Il est certain qu’il y a un danger mortel à « voir » la face de Dieu. « L’homme ne peut me voir et vivre. »iv

Pour pallier ce risque, Moïse ne regarde que le « dos » de Dieu, ou bien la « nuée » dans laquelle Il se cache.

Au contraire, la parole est l’instrument même de la prophétie. Non seulement elle ne tue pas, mais elle fait vivre.

Dotée d’une majuscule, la Parole est Sagesse, Verbe, Logos. Elle est placée à la droite de Dieu. Elle nomme le Nom. Elle énonce la Loi.

A l’extrême, elle est « cri ».

On lit : « Yahvé passa devant lui et cria : ‘Yahvé, Yahvé, Dieu de tendresse et de pitié !’ »v

Pourquoi Dieu crie-t-il trois fois son nom à Moïse ?

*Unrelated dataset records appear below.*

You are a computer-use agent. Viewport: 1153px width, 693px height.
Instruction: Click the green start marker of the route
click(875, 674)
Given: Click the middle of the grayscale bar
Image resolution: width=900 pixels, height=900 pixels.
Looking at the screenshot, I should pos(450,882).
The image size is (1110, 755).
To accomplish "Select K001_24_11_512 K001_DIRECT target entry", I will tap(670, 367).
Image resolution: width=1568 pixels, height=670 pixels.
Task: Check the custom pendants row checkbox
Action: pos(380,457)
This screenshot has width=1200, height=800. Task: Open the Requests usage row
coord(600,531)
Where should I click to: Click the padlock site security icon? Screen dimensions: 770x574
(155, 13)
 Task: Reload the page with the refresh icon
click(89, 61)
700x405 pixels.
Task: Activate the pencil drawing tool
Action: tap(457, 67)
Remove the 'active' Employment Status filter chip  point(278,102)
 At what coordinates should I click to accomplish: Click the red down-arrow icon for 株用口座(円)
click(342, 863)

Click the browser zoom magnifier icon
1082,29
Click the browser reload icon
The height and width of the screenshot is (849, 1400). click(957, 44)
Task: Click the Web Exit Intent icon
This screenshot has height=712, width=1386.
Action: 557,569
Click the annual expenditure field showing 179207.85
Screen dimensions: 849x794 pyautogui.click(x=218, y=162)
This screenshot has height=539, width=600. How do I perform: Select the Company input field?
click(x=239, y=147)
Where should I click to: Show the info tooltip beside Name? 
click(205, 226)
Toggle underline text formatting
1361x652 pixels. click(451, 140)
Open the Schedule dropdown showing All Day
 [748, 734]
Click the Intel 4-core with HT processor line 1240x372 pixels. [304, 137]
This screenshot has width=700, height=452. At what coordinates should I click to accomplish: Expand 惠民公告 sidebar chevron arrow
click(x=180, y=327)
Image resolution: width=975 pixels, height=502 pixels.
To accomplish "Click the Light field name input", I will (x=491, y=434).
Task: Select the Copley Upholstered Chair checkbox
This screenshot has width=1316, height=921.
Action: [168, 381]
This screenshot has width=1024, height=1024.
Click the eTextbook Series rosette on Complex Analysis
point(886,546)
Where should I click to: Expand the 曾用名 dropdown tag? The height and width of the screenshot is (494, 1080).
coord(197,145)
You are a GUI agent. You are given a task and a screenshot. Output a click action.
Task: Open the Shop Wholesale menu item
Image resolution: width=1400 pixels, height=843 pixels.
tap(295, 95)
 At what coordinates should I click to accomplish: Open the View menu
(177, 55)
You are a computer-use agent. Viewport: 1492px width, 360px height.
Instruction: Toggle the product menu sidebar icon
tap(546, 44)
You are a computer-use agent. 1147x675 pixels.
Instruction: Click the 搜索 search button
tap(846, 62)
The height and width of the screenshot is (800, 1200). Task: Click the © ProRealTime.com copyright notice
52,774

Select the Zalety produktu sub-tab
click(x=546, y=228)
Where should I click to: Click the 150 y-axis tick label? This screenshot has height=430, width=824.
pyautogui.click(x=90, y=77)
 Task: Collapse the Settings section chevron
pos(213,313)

Pourquoi crie-t-il deux fois de suite son nom YHVH, et crie-t-il une troisième fois son nom EL, avec les deux attributs « miséricordieux » et « clément »?

Ces trois cris ne s’adressent pas à Moïse seulement.

Il doivent être entendus, longtemps après, par tous ceux qui n’étaient pas là, – toute l’humanité à venir.

Pour qu’ils soient entendus après Moïse, il fallait peut-être qu’ils soient criés, mais surtout qu’ils soient écrits.

C’est pourquoi Yahvé dit: « Mets par écrit ces paroles »vi.

Des paroles, des cris, de l’écrit.

Si Moïse avait mis un voile, il n’aurait pas « vu », et il aurait surtout assez mal « entendu », peut-on conjecturer.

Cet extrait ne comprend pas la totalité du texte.